Figures taken from https://www.kaggle.com/pmigdal/alien-vs-predator-images
Execute this cell to download the alien-vs-predator dataset and to install some dependencies. Google Colab will offer you to restart the kernel after you did this. Please do so.
!wget -q https://raw.githubusercontent.com/theevann/amld-pytorch-workshop/master/binder/requirements.txt -O requirements.txt
!pip install -qr requirements.txt
!mkdir -p data
!curl -Lo alien-vs-predator.zip "https://docs.google.com/uc?export=download&id=1hct3PjRf14ZBp83ob3f6Uo_0mqrT9FGZ"
!unzip -oq alien-vs-predator.zip -d data/
!rm alien-vs-predator.zip
!ls -l data/alien-vs-predator/
# for PIL.Image
!pip install --no-cache-dir -I Pillow==7.1.2
If all went well, you should be able to execute the following cell successfully.
import os
import torch
import torch.nn as nn
import torchvision
import numpy as np
import matplotlib
import matplotlib.pyplot as plt
matplotlib.rc('font', size=16)
Here we will create a Dataset
and corresponding DataLoader
that find training examples in the following directory structure:
data/alien-vs-predator
│
└───train
│ │
│ │───alien
│ │ │ 20.jpg
│ │ │ 104.jpg
│ │ └ ...
│ │
│ └───predator
│ │ 1.jpg
│ │ 78.jpg
│ └ ...
│
└───validation
│
│───alien
│ │ 233.jpg
│ │ 12.jpg
│ └ ...
│
└───predator
│ 22.jpg
│ 77.jpg
└ ...
torchvision
datasets allow us to specify many different transformation on the inputs.
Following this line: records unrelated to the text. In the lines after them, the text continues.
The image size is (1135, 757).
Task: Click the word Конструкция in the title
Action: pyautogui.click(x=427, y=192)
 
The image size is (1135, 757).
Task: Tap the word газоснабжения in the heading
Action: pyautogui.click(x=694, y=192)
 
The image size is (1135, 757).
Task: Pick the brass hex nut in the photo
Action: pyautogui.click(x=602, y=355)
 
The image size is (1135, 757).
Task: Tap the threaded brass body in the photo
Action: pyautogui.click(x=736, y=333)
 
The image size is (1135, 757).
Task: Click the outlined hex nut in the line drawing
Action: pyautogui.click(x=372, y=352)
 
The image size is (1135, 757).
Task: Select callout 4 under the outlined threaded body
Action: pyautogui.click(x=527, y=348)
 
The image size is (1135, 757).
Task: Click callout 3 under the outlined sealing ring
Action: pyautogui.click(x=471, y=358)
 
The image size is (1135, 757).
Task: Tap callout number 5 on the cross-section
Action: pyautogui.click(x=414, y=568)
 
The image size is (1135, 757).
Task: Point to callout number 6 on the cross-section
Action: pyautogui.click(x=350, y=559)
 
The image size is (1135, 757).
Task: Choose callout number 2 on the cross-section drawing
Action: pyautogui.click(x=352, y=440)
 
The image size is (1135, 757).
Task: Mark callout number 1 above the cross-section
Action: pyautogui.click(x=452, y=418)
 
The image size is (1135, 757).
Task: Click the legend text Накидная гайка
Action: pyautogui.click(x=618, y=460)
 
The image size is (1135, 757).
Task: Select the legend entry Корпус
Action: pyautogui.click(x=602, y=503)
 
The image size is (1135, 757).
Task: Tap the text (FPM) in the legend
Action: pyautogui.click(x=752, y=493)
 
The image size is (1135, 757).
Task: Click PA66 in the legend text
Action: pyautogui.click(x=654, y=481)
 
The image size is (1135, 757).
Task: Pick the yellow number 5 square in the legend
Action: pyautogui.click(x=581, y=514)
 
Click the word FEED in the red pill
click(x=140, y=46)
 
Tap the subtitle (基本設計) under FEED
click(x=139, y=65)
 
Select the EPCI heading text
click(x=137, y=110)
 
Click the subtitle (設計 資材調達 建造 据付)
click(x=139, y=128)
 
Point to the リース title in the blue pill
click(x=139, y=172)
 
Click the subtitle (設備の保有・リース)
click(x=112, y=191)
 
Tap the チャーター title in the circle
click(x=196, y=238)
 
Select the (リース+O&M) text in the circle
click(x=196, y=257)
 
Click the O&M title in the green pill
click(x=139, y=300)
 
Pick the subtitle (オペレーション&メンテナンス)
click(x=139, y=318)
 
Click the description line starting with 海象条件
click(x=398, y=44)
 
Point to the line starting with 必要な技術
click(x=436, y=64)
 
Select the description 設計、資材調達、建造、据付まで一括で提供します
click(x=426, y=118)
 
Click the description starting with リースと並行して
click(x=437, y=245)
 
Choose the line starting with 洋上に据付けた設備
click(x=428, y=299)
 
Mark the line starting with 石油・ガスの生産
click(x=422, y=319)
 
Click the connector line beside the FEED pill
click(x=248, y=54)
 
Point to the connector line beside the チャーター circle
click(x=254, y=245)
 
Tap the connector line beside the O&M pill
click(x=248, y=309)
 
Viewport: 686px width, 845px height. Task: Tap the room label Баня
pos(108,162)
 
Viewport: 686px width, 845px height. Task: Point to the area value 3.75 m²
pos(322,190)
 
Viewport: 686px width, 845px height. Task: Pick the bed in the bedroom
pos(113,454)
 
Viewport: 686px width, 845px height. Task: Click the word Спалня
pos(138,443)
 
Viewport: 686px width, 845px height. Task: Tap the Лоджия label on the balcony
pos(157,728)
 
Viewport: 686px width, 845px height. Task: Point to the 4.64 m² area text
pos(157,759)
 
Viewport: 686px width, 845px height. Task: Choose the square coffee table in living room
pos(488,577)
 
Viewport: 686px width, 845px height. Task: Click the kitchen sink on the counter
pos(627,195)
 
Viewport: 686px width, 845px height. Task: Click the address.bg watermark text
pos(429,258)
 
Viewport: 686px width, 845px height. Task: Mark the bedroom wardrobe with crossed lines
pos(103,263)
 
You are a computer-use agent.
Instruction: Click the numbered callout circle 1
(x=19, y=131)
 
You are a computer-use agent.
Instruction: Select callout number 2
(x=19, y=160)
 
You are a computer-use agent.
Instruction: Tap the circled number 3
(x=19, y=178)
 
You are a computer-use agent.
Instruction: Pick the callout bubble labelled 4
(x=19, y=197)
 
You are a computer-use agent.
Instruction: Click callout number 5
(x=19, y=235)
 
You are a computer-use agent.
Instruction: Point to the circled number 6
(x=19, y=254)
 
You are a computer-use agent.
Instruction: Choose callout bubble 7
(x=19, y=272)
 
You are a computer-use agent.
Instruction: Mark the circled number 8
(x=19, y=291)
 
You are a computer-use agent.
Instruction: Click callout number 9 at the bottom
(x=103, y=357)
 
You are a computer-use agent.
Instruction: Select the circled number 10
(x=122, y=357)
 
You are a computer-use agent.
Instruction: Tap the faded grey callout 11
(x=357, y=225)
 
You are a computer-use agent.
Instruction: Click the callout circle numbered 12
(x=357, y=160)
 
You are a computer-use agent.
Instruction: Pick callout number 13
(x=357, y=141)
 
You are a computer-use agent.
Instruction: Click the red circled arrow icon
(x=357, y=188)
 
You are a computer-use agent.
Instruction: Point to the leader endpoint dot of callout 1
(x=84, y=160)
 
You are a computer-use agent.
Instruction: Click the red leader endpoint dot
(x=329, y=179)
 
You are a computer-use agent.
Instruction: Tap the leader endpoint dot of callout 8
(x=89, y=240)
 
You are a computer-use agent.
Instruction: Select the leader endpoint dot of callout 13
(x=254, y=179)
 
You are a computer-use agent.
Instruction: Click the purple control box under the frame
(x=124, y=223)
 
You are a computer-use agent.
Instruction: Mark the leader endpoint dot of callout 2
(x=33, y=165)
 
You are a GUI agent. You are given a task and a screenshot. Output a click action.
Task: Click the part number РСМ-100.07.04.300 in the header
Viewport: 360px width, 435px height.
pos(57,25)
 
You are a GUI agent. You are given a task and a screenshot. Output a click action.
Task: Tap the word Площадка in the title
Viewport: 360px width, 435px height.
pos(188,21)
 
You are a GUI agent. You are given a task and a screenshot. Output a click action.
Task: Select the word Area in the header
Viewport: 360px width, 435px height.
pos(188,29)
Random perturbations can improve the quality of your model by synthetically enlarging your dataset.
from torchvision.datasets import ImageFolder
from torchvision.transforms import (
Compose,
RandomResizedCrop,
RandomHorizontalFlip,
ToTensor,
Resize,
CenterCrop,
)
from torch.utils.data import DataLoader
# Create datasets
train_data = ImageFolder(
os.path.join(os.getcwd(), "data", "alien-vs-predator", "train"),
transform=Compose(
[RandomResizedCrop(224), RandomHorizontalFlip(), ToTensor()] # data augmentation
),
)
test_data = ImageFolder(
os.path.join(os.getcwd(), "data", "alien-vs-predator", "validation"),
transform=Compose([Resize(256), CenterCrop(224), ToTensor()]), # give images the same size as the train images
)
# Specify corresponding batched data loaders
train_loader = DataLoader(train_data, batch_size=32, shuffle=True)
test_loader = DataLoader(test_data, batch_size=64, shuffle=False)
# Our datasets have two classes:
class_names = train_data.classes
class_names
Let's have a look at the effect of the transformations we specified for data augmentation
# We load one image from the dataset
preview_data = ImageFolder(os.path.join(os.getcwd(), "data", "alien-vs-predator", "train"))
img, label = preview_data[2]
# Let's inspect the effect of the various transformations
fig = plt.figure(figsize=(16, 9))
def show_image(img, label):
# permute turns (rgb, height, width) into (height, width, rgb)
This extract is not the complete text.